# Rack of Veal: WAY too tough!



## crono760 (Apr 6, 2008)

I roasted it in an oven at 325, it took about 2 hours, and it was around 160F in the inside right near the bone.  I put a bit of stock into the pan as it was cooking (like, about a ladle-full every 20 minutes), and i had marinated it in the fridge for about 3 hours before, rubbed with olive oil, garlic, and rosemary.

But when we took it out of the oven, it was so tough we could barely cut it!  Did I overcook it somehow?  My family said it looked just like it should, but I'm nearly convinced it was overcooked.  What did I do wrong?

Mike


----------



## Andy M. (Apr 6, 2008)

I would have cooked it less.  160F is quite well done.  IMO veal should be cooked to medium - pink on the inside.


----------



## kitchenelf (Apr 6, 2008)

I think it may have been overcooked by about 20-30 degrees.

I know it's disappointing when something like this happens.  One thing you don't want to do is take the temp near the bone.  Take it in the thickest part of the  meat.


----------



## crono760 (Apr 7, 2008)

I'm a bit confused.  I was told to get the veal to 160 degrees.  I'll agree that it was probably overcooked (maybe 140F is a better temperature), but doesn't that mean "get the *entire* piece up to and above 160 degrees"?   In other words, if it says "get the roast up to X degrees", which part of the roast should be there and which parts should be lower?

Mike


----------



## Jeekinz (Apr 7, 2008)

I take roasts out of the oven 7-10 degrees *under* the target temp.
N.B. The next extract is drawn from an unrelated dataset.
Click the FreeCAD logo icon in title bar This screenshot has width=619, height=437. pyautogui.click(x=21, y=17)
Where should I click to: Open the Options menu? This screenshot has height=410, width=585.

This allows the carry over cooking to finish it off. Same goes for poultry or anything roasting in the oven. Test the temp in the meatiest part towards the center.


----------



## Andy M. (Apr 7, 2008)

You should place any meat thermometer so the point of the probe is at the center of the roast.  No roast cooks to the same degree of doneness throughout the entire piece of meat.  The outer surfaces will always be more well done than the center.
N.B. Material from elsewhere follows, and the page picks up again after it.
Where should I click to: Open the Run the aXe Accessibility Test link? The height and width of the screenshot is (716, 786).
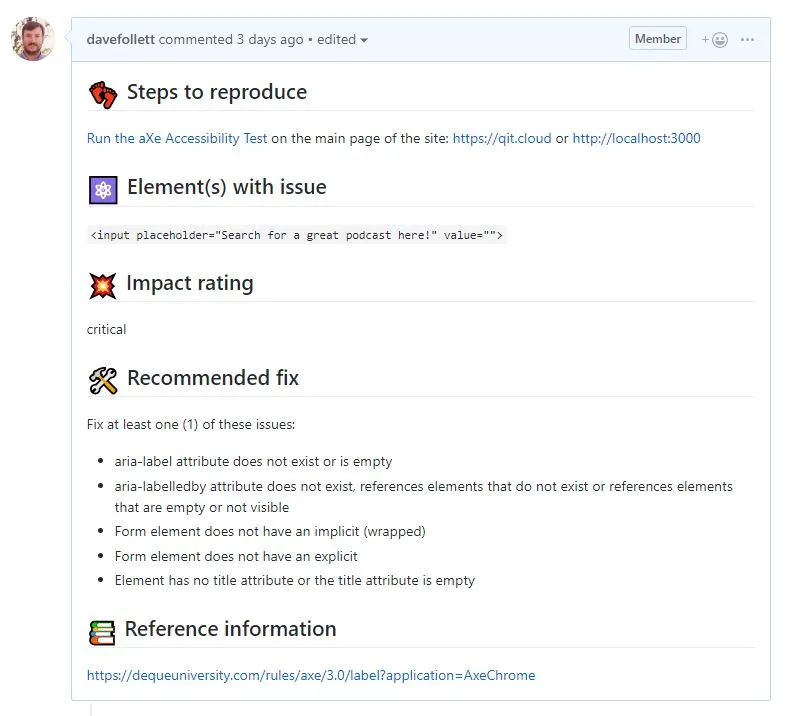pos(177,138)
With meats that can be safely cooked to different degrees of doneness, the approach is to get the majority of the meat to the desired level of doneness, accepting the fact that some parts will be cooked to different levels of doneness.

With chicken and turkey the approach differs as there is a minimum safe temperature that every part of the bird must attain.

160F is, in my opinion, much too well done.  I like it to be medium, you may like it well done.  The meat closest to the bone will cook slower so if the temperature there was 160 F, the heart of the roast (where the good stuff is) was well above that number.

The 160 F number is not a food safety requirement for veal.


----------



## Robo410 (Apr 7, 2008)

veal is a difficult meat to judge.  As baby beef we expect it to be tender.  Well, it isn't unless:  it is milk fed rather corn raised.  Still, different cuts produce different product.  Tenderloin and loin of veal will be tender if properly sliced.  Other areas need to be sliced thin and pounded for tenderness (sometimes folded over and pounded down to a single thickness.  Other areas do best by braising low and slow (shanks, breast, etc)  Your cutlets, scalopini, etc need to be quick cooked and served to prevent toughness.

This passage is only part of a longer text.